(Data excerpts)

──────

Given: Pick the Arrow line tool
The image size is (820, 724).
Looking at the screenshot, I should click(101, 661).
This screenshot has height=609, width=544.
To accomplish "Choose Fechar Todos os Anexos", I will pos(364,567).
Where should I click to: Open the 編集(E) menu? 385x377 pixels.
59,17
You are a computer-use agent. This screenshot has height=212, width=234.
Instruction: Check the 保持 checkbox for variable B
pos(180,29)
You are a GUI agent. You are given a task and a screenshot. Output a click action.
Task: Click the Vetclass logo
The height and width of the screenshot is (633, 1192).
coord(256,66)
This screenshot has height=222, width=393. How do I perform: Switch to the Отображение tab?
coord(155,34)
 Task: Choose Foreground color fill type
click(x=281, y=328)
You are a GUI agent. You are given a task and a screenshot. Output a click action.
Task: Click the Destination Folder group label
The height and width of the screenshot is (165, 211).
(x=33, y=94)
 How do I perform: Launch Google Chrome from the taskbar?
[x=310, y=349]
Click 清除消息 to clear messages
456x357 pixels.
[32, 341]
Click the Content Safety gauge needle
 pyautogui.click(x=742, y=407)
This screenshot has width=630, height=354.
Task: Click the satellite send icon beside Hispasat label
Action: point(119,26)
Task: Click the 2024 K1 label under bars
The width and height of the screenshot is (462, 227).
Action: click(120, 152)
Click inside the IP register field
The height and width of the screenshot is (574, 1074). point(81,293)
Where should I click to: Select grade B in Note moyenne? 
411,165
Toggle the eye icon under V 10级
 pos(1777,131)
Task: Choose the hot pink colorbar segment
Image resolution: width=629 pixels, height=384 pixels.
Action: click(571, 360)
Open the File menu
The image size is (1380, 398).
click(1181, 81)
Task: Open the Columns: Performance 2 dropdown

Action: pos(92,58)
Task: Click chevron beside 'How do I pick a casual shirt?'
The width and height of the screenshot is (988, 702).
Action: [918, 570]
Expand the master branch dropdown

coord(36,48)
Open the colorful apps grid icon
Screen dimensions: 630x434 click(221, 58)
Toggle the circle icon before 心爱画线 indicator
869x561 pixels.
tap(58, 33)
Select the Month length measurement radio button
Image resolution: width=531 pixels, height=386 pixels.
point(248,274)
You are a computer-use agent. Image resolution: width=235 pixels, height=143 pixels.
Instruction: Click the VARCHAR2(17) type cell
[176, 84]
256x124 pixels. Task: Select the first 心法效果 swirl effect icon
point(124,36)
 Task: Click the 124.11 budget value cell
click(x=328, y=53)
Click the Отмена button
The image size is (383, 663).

──────

An exact copy of every record above is what's needed here.

Problem solution ->
Given: Pick the Arrow line tool
The image size is (820, 724).
Looking at the screenshot, I should click(101, 661).
This screenshot has height=609, width=544.
To accomplish "Choose Fechar Todos os Anexos", I will pos(364,567).
Where should I click to: Open the 編集(E) menu? 385x377 pixels.
59,17
You are a computer-use agent. This screenshot has height=212, width=234.
Instruction: Check the 保持 checkbox for variable B
pos(180,29)
You are a GUI agent. You are given a task and a screenshot. Output a click action.
Task: Click the Vetclass logo
The height and width of the screenshot is (633, 1192).
coord(256,66)
This screenshot has height=222, width=393. How do I perform: Switch to the Отображение tab?
coord(155,34)
 Task: Choose Foreground color fill type
click(x=281, y=328)
You are a GUI agent. You are given a task and a screenshot. Output a click action.
Task: Click the Destination Folder group label
The height and width of the screenshot is (165, 211).
(x=33, y=94)
 How do I perform: Launch Google Chrome from the taskbar?
[x=310, y=349]
Click 清除消息 to clear messages
456x357 pixels.
[32, 341]
Click the Content Safety gauge needle
 pyautogui.click(x=742, y=407)
This screenshot has width=630, height=354.
Task: Click the satellite send icon beside Hispasat label
Action: point(119,26)
Task: Click the 2024 K1 label under bars
The width and height of the screenshot is (462, 227).
Action: click(120, 152)
Click inside the IP register field
The height and width of the screenshot is (574, 1074). point(81,293)
Where should I click to: Select grade B in Note moyenne? 
411,165
Toggle the eye icon under V 10级
 pos(1777,131)
Task: Choose the hot pink colorbar segment
Image resolution: width=629 pixels, height=384 pixels.
Action: click(571, 360)
Open the File menu
The image size is (1380, 398).
click(1181, 81)
Task: Open the Columns: Performance 2 dropdown

Action: pos(92,58)
Task: Click chevron beside 'How do I pick a casual shirt?'
The width and height of the screenshot is (988, 702).
Action: [918, 570]
Expand the master branch dropdown

coord(36,48)
Open the colorful apps grid icon
Screen dimensions: 630x434 click(221, 58)
Toggle the circle icon before 心爱画线 indicator
869x561 pixels.
tap(58, 33)
Select the Month length measurement radio button
Image resolution: width=531 pixels, height=386 pixels.
point(248,274)
You are a computer-use agent. Image resolution: width=235 pixels, height=143 pixels.
Instruction: Click the VARCHAR2(17) type cell
[176, 84]
256x124 pixels. Task: Select the first 心法效果 swirl effect icon
point(124,36)
 Task: Click the 124.11 budget value cell
click(x=328, y=53)
Click the Отмена button
The image size is (383, 663).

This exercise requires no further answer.